Saved data entries =>
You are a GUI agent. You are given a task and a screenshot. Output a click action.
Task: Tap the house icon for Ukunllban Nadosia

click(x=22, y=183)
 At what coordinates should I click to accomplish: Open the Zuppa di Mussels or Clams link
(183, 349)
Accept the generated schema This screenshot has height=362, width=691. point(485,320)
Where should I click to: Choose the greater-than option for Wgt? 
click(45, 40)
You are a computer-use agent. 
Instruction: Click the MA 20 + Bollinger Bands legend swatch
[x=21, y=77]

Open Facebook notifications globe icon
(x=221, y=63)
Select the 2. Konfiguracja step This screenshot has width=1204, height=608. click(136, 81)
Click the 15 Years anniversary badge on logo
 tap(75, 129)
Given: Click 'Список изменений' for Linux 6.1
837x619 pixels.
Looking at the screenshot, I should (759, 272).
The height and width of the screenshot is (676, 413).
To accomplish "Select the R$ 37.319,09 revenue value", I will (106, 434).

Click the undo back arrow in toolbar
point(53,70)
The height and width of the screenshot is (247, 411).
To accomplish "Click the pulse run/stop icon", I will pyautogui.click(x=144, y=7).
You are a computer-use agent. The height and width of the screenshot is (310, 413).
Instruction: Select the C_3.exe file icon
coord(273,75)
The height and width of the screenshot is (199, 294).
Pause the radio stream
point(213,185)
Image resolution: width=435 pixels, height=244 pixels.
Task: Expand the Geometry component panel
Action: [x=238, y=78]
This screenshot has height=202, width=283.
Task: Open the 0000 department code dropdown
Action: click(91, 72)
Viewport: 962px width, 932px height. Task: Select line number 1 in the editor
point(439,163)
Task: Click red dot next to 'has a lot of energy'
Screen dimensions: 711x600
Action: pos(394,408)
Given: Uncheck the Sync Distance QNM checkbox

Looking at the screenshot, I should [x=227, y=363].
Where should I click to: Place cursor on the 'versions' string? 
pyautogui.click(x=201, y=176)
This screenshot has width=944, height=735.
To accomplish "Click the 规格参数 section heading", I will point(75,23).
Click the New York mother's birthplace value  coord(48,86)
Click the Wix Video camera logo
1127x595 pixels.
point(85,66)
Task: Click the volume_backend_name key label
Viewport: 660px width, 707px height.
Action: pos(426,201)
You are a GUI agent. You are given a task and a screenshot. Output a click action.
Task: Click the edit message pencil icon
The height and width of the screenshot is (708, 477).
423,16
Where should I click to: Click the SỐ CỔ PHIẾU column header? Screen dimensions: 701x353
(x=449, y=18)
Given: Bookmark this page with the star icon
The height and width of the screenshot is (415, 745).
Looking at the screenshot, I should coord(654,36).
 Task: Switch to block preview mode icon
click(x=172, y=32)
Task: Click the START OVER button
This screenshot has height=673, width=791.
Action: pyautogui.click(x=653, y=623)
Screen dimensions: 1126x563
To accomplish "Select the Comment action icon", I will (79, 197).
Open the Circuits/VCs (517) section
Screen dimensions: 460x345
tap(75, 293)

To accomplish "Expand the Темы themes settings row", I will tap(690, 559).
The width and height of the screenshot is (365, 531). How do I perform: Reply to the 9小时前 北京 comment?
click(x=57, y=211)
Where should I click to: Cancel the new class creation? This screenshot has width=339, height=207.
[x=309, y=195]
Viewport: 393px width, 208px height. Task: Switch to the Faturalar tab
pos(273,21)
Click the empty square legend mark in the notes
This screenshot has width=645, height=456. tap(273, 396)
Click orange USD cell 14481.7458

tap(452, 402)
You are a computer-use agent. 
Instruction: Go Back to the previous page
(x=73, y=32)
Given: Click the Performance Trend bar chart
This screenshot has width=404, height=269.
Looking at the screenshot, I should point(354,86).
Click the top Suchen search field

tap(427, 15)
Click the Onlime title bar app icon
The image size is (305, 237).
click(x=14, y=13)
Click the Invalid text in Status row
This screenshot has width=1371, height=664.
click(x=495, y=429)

About this task =>
Your task for the entries above: copy exactly the span starting with the line with "Click the 15 Years anniversary badge on logo" and going on through the line with "The height and width of the screenshot is (247, 411).", both lines included, and nothing else.

Solution to the exercise =>
Click the 15 Years anniversary badge on logo
 tap(75, 129)
Given: Click 'Список изменений' for Linux 6.1
837x619 pixels.
Looking at the screenshot, I should (759, 272).
The height and width of the screenshot is (676, 413).
To accomplish "Select the R$ 37.319,09 revenue value", I will (106, 434).

Click the undo back arrow in toolbar
point(53,70)
The height and width of the screenshot is (247, 411).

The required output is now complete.